Background and Objectives
The North American Land Data Assimilation System (NLDAS) has a long successful history of producing surface meteorology and precipitation datasets used as forcing for land-surface models (LSMs) to produce soil moisture, snow cover, and runoff/streamflow products. These products have been used in numerous applications for researchers both within GAPP & CPPA as well as in other communities. Real-time NLDAS products are used for drought monitoring and as initial conditions for a drought forecast system. Currently, remotely-sensed estimates of land-surface states such as soil moisture and snowpack are not assimilated into NLDAS. Therefore, the primary objective of this proposal is to support the routine assimilation of remotely-sensed soil moisture, snow-covered area (SCA) and snow water-equivalent (SWE) in NLDAS. We believe that assimilating satellite products into NLDAS will not only produce improved soil moisture profiles and snowpack states to better represent evolving conditions, but will directly improve the monitoring of drought. To accomplish our objective, we propose to implement the current NLDAS system within the Land Information System (LIS) architecture, which will allow multiple LSMs to assimilate soil moisture, SCA and SWE. Additionally, we will implement the Catchment LSM (a successor to Mosaic) as well as the latest versions of Noah, SAC, and VIC.

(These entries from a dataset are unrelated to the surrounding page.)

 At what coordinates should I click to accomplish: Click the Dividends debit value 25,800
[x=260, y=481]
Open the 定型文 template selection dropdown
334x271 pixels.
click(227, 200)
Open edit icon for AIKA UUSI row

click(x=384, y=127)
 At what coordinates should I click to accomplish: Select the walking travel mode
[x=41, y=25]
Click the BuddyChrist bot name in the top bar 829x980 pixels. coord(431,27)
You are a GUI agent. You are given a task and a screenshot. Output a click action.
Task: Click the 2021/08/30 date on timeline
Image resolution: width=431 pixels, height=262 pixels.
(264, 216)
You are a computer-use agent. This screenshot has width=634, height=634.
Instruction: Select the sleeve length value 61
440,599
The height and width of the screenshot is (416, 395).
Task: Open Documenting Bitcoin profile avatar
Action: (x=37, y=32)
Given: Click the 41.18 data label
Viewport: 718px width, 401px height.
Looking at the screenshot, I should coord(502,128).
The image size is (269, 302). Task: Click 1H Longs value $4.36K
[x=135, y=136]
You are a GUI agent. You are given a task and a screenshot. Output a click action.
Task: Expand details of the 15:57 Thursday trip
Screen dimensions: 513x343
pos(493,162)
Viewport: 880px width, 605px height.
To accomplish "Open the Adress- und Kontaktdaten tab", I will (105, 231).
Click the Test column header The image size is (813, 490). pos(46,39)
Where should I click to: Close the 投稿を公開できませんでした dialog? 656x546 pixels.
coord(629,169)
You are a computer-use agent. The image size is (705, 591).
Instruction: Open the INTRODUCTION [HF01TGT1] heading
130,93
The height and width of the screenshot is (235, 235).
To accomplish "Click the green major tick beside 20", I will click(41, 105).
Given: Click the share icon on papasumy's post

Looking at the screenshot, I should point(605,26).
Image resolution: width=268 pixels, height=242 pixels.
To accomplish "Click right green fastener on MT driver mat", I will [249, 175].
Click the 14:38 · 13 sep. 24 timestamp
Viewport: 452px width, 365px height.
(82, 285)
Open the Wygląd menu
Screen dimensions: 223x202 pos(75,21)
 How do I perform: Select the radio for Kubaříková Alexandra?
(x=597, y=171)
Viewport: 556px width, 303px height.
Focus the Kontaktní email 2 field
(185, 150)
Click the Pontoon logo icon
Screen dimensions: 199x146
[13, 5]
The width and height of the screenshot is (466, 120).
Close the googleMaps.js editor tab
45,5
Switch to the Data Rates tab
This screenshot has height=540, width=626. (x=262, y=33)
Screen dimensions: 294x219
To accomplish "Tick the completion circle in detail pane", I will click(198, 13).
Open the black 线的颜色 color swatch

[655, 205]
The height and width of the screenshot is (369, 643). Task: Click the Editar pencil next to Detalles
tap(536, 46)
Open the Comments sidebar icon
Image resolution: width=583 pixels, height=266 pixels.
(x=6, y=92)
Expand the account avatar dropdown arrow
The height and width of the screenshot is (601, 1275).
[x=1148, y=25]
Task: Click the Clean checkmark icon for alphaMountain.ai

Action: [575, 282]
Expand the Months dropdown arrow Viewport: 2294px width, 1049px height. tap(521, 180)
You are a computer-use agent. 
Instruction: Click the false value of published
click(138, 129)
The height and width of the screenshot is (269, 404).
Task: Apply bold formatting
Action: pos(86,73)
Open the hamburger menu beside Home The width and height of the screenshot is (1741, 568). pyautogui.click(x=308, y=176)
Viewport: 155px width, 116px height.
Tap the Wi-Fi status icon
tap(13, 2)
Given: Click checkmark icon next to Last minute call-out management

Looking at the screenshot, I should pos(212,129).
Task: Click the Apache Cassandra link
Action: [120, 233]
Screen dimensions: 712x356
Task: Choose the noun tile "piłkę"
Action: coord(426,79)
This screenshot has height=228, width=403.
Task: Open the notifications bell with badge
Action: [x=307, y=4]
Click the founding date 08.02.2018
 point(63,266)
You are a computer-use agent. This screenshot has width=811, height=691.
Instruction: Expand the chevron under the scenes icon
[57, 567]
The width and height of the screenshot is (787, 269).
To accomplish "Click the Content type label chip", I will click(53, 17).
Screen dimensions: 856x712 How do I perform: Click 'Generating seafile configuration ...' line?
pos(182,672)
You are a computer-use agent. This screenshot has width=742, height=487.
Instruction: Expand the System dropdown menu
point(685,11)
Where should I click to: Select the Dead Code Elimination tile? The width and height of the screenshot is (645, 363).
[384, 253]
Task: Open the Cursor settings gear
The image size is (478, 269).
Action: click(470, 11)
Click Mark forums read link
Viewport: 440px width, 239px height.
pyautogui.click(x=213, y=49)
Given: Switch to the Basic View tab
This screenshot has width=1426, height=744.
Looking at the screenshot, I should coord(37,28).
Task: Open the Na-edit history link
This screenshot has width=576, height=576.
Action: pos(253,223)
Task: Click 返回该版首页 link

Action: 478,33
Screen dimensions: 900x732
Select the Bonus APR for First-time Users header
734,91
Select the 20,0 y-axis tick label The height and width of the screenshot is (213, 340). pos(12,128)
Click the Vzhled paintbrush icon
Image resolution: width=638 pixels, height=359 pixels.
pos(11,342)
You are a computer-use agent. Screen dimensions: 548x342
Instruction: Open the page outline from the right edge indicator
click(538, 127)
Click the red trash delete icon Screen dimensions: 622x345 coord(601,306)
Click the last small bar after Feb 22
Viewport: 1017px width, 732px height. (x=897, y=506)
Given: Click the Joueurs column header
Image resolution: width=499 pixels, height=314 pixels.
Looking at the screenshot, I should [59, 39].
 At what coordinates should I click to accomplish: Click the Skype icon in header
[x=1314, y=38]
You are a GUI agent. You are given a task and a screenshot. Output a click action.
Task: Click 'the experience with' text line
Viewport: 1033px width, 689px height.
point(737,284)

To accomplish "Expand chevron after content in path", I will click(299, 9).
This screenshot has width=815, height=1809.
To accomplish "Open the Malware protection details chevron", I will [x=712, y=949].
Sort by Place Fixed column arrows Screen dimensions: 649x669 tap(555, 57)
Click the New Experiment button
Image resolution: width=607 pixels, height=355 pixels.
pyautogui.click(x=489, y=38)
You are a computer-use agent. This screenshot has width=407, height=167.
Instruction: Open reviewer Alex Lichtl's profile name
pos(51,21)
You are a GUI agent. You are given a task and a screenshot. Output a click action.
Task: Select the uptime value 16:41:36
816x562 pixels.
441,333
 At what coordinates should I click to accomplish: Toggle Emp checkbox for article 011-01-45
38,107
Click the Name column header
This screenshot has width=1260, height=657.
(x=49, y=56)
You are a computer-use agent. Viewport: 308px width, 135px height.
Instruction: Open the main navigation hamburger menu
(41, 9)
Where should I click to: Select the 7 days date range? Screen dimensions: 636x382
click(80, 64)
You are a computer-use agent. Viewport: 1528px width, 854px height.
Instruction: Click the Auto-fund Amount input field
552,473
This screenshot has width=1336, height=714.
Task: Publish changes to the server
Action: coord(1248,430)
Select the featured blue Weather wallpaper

Brief Summary of Work to be Completed
The proposed work will include the following Tasks: 1) Benchmark and extend NLDAS data production within the latest LIS architecture, including implementation of Catchment and the latest version of Noah, in addition to (re-)producing NLDAS outputs for the 1979-present retrospective period; 2) Assimilating AMSR-E soil moisture and SWE products and MODIS SCA products into the NLDAS system for better diagnosis of drought and improvement of initial land conditions in the NLDAS drought forecast system at NOAA/EMC; and 3) Evaluate NLDAS output products and drought monitoring skill both with and without assimilation.
Relevance to Program Announcement Research Area
The proposed work will be primarily relevant to the MAPP theme #2 – Develop an Integrated Drought Prediction Capability. The improvements to the NLDAS drought monitoring and data products for the drought forecast system will be made using multiple data sources and models to objectively evaluate model and data upgrades to soil moisture, hydrology, and vegetation. The capability to simultaneously execute multi-model ensembles and assimilate soil moisture and snow products using the existing capabilities of LIS at NCEP will represent a significant advance over the current state-of-the-art in drought assessment and prediction.